A Serious Man par Kroakkroqgar
Une fois n’est pas coutume, les frères Coen surprennent avec ‘A Serious Man’, quitte à laisser une partie de leurs spectateurs dans la perplexité.
Les intentions des deux réalisateurs sont loin d’être évidentes dans cette œuvre à l’atmosphère si particulière. On peut y lire une réflexion sur la coexistence du mal et de Dieu, on peut y discerner une critique du traditionalisme juif, on y peut y voir un manifeste de l’absurdité de la vie, mais jamais les frères Coen ne précisent vraiment le fond de leur pensée. Face à tous les problèmes que Larry Gopnik à affronter, comment ne pas pardonner son unique pêché ? Quel crédit donner aux Rabbis, incapables de conseiller Larry dans cette passe difficile de sa vie ? Quel sens donner à l’introduction énigmatique du récit ? L’intrigue semble jouer de son personnage principal comme d’un cobaye en laboratoire, comme pour le mener jusqu’à une crise de nerfs qui n’arrive jamais.
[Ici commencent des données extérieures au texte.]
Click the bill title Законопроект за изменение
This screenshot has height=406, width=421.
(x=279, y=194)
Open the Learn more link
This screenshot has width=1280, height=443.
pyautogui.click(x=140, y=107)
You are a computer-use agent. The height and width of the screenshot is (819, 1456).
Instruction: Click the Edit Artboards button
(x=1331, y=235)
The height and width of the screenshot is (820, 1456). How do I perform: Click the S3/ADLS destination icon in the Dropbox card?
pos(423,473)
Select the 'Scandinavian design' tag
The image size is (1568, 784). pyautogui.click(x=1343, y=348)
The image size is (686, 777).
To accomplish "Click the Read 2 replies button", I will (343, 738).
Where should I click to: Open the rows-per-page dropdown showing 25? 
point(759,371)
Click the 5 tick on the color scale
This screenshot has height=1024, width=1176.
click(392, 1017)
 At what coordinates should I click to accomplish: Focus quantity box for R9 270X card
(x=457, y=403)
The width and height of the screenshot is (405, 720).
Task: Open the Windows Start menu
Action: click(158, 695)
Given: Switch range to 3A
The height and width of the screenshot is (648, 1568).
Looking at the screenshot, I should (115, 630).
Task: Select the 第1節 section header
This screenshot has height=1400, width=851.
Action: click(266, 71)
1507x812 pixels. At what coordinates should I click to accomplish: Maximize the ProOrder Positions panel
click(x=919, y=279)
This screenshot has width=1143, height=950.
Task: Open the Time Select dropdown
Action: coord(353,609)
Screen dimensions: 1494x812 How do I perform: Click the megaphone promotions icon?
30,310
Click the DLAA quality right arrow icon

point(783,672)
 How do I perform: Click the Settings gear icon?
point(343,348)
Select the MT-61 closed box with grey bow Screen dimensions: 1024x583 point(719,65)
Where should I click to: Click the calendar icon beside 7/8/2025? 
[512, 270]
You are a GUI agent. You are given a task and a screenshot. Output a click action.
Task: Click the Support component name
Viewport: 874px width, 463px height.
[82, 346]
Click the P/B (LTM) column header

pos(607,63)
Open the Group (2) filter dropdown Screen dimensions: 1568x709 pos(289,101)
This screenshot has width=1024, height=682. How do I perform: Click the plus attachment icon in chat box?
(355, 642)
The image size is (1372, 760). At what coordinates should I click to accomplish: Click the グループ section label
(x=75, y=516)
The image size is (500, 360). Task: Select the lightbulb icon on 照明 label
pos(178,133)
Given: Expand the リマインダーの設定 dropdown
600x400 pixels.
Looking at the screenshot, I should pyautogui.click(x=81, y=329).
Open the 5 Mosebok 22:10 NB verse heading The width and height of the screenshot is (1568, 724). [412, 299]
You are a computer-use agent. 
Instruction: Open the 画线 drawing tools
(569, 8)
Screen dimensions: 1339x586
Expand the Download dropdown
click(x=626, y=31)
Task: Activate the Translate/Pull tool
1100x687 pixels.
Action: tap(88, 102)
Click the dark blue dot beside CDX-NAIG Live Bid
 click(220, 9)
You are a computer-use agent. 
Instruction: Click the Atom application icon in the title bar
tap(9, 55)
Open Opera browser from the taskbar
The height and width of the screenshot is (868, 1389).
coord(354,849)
Et c’est ainsi que ‘A Serious Man’ parvient à fasciner. Chaque nouvel élément perturbateur s’impose comme une énigme que les réalisateurs lancent aux spectateurs, et les retournements de situation improbables relancent inlassablement le récit aux moments opportuns. Evidemment, une partie de nous regrettera la vanité certaine d’un scénario qui ne mène nulle part. Mais ce léger sadisme a quelque chose de jubilatoire, comme lorsque Rabbi Nachter conte un récit mystérieux sans conclusion.
‘A Serious Man’ est également un film à l’ambiance écrasante. La routine et les petits tracas quotidiens sont certes bousculés par les catastrophes qui tombent sur la famille Gopnik, mais c’est surtout le travail sur la mise en scène et la bande-originale qui crée la tension de l’œuvre. La photographie impeccable, les morceaux doucereuse de Carter Burwell, les plans faussement anodins et les cauchemars réalistes de Larry participent à instiller un malaise croissant toute au long du récit. Même l’écriture des personnages semblent prendre part à la composition de cet étrange ballet lugubre. Les portraits contrastés de Larry, Sy, Judith et oncle Arthur sont avec interprétés avec une retenue perceptible, et ajoute à la sensation de fausseté de ce théâtre prêt à imploser.
Une œuvre fascinante et énigmatique.